Blog


Nov

The "Oh Shit" Moment


You know that point when you realise you forgot something crucial, but it's too late to do anything about it? That's the "Oh shit" moment.

Last week, one of the guys at GitHub experienced just such a moment, when he accidently dropped their production database. A lot of people made fun of GitHub for this (after their data had been restored). We didn't laugh. Because we had just done something similar ourselves.

In our down time between client projects, we've been working on our own web application (more to come on that subject). It's been in private beta for a little while now, and some of our friends have been trying it out. We've been using it extensively ourselves. While trying out a new feature, we accidently deleted the entire production database. And we didn't have a backup.

What was the cause of this royal screwup? I'll get to that, but first I'd like to apologise to our friends who lost the data they had put in while helping us try out our new service. We fucked up.

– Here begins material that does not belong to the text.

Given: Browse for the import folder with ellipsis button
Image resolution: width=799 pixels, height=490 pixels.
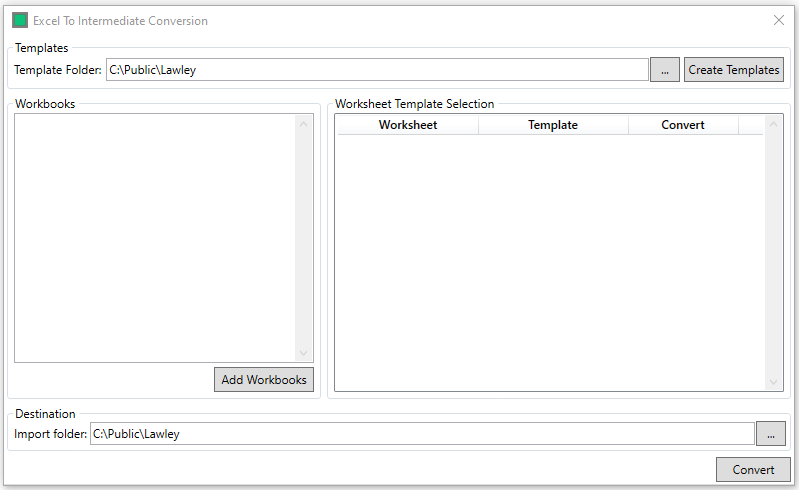Looking at the screenshot, I should click(771, 434).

I'm so, so sorry!

What happened

We host our app on Heroku, and we have two environments there: the production (beta) environment and our staging (testing) environment. We were going to reset our staging database to get some new data in there by running heroku rake db:reset.

When you have multiple app environments on Heroku you specify which one you want to run a command against by appending --app appname to your command. If you leave that out, Heroku tries to guess which one you meant by seeing if any of your environments have the same name as the local directory you're in. In our case the production environment was named in the form of "appname" and the staging environment was "appname-staging". Our local directory was also named in the form "appname", which of course meant that the rake db:reset command ran against our production environment and reset the production database.

Now, we should of course have had a backup. But in our small private beta we just hadn't taken the time to set that up yet. We thought other things were more important. Now we know better.

What we are doing about it

We've taken two important steps to make sure that this doesn't happen again.

  1. We now have backups that get run automatically.
  2. We've changed the name of our production environment to the form of "appname-production" to make sure that we don't accidently run commands against it when we forget to add the --app flag.

If you were affected by our mistake, please accept my apologies. I am truly, very sorry.

Oh shit!